Data records:

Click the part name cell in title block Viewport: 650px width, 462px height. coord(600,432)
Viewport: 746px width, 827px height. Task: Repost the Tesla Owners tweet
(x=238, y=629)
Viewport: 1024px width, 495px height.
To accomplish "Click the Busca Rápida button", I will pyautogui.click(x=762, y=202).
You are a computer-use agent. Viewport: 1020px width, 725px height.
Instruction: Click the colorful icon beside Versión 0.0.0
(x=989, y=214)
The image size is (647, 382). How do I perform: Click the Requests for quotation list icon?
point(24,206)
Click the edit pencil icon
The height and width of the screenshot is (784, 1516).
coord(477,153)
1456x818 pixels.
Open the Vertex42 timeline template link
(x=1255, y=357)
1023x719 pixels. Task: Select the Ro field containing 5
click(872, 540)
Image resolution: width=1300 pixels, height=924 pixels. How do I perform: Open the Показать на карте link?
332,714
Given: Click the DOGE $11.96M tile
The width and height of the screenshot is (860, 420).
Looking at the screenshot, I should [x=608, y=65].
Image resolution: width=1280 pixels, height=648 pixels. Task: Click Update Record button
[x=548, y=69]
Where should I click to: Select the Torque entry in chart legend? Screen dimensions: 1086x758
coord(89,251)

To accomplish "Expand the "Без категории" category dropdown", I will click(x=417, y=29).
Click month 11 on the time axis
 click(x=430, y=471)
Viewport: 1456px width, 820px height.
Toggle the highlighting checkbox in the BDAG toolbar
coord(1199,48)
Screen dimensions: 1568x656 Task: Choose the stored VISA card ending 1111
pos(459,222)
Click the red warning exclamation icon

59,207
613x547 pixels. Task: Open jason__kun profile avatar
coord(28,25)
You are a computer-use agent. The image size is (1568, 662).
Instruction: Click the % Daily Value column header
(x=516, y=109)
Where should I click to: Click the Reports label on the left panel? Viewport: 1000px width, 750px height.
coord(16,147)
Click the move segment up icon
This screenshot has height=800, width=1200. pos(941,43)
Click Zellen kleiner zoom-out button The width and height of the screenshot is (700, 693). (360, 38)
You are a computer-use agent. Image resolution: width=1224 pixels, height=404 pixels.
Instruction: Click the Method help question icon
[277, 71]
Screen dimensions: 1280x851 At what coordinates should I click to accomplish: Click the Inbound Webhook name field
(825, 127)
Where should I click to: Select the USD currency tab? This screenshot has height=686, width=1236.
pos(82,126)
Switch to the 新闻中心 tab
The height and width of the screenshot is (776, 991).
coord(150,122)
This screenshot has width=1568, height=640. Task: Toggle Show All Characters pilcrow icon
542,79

PROBLEM TO WORK ON. The reply should consist of all the records, repeated exactly.

ANSWER SPACE.
Click the part name cell in title block Viewport: 650px width, 462px height. coord(600,432)
Viewport: 746px width, 827px height. Task: Repost the Tesla Owners tweet
(x=238, y=629)
Viewport: 1024px width, 495px height.
To accomplish "Click the Busca Rápida button", I will pyautogui.click(x=762, y=202).
You are a computer-use agent. Viewport: 1020px width, 725px height.
Instruction: Click the colorful icon beside Versión 0.0.0
(x=989, y=214)
The image size is (647, 382). How do I perform: Click the Requests for quotation list icon?
point(24,206)
Click the edit pencil icon
The height and width of the screenshot is (784, 1516).
coord(477,153)
1456x818 pixels.
Open the Vertex42 timeline template link
(x=1255, y=357)
1023x719 pixels. Task: Select the Ro field containing 5
click(872, 540)
Image resolution: width=1300 pixels, height=924 pixels. How do I perform: Open the Показать на карте link?
332,714
Given: Click the DOGE $11.96M tile
The width and height of the screenshot is (860, 420).
Looking at the screenshot, I should [x=608, y=65].
Image resolution: width=1280 pixels, height=648 pixels. Task: Click Update Record button
[x=548, y=69]
Where should I click to: Select the Torque entry in chart legend? Screen dimensions: 1086x758
coord(89,251)

To accomplish "Expand the "Без категории" category dropdown", I will click(x=417, y=29).
Click month 11 on the time axis
 click(x=430, y=471)
Viewport: 1456px width, 820px height.
Toggle the highlighting checkbox in the BDAG toolbar
coord(1199,48)
Screen dimensions: 1568x656 Task: Choose the stored VISA card ending 1111
pos(459,222)
Click the red warning exclamation icon

59,207
613x547 pixels. Task: Open jason__kun profile avatar
coord(28,25)
You are a computer-use agent. The image size is (1568, 662).
Instruction: Click the % Daily Value column header
(x=516, y=109)
Where should I click to: Click the Reports label on the left panel? Viewport: 1000px width, 750px height.
coord(16,147)
Click the move segment up icon
This screenshot has height=800, width=1200. pos(941,43)
Click Zellen kleiner zoom-out button The width and height of the screenshot is (700, 693). (360, 38)
You are a computer-use agent. Image resolution: width=1224 pixels, height=404 pixels.
Instruction: Click the Method help question icon
[277, 71]
Screen dimensions: 1280x851 At what coordinates should I click to accomplish: Click the Inbound Webhook name field
(825, 127)
Where should I click to: Select the USD currency tab? This screenshot has height=686, width=1236.
pos(82,126)
Switch to the 新闻中心 tab
The height and width of the screenshot is (776, 991).
coord(150,122)
This screenshot has width=1568, height=640. Task: Toggle Show All Characters pilcrow icon
542,79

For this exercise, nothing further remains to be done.